● DIRECTIONS
Copy the records below verbatim, everything from the line containing "What do you see at coordinates (158, 26)" down to the line containing "What do you see at coordinates (386, 76)", both of those lines included.

● RECORDS SHOWN
-------
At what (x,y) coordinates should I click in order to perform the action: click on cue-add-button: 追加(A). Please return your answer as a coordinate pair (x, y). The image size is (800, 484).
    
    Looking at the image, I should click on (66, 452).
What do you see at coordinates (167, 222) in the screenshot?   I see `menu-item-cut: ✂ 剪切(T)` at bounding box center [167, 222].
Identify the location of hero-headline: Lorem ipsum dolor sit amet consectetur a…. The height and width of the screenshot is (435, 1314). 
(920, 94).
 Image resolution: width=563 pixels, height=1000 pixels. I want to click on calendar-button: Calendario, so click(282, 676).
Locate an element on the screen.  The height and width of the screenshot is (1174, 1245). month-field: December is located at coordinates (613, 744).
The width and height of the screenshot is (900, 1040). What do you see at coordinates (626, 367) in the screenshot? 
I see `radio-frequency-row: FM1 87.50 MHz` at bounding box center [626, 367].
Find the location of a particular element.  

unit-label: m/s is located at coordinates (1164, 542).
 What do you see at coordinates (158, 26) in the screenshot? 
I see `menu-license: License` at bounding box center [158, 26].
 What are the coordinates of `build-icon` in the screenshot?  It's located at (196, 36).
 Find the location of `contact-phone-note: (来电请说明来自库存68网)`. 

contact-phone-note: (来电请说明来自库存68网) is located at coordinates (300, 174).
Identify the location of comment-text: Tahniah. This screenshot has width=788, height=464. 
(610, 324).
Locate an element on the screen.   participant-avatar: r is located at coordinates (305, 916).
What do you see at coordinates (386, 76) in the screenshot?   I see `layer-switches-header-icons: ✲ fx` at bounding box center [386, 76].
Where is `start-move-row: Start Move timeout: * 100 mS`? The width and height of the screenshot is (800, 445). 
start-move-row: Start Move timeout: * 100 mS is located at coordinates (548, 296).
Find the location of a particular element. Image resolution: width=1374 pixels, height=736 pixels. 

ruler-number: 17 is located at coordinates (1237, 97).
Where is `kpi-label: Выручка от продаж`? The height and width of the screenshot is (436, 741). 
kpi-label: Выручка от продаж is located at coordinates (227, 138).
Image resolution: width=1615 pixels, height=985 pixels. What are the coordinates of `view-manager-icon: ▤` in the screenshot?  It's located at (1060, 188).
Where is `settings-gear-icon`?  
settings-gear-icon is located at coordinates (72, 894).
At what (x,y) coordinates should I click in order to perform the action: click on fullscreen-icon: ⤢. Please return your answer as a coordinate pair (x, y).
-------
● EXERCISE ANSWER
 What do you see at coordinates (158, 26) in the screenshot? 
I see `menu-license: License` at bounding box center [158, 26].
 What are the coordinates of `build-icon` in the screenshot?  It's located at (196, 36).
 Find the location of `contact-phone-note: (来电请说明来自库存68网)`. 

contact-phone-note: (来电请说明来自库存68网) is located at coordinates (300, 174).
Identify the location of comment-text: Tahniah. This screenshot has width=788, height=464. 
(610, 324).
Locate an element on the screen.   participant-avatar: r is located at coordinates (305, 916).
What do you see at coordinates (386, 76) in the screenshot?   I see `layer-switches-header-icons: ✲ fx` at bounding box center [386, 76].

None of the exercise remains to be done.